## Data for processing
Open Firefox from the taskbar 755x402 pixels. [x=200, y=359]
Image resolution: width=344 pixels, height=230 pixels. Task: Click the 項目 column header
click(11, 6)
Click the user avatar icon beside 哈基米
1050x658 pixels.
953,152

## The problem
Convert the records above into a numbered list, omitting any blank lines.

## Solution below
1. Open Firefox from the taskbar 755x402 pixels. [x=200, y=359]
2. Image resolution: width=344 pixels, height=230 pixels. Task: Click the 項目 column header
3. click(11, 6)
4. Click the user avatar icon beside 哈基米
5. 1050x658 pixels.
6. 953,152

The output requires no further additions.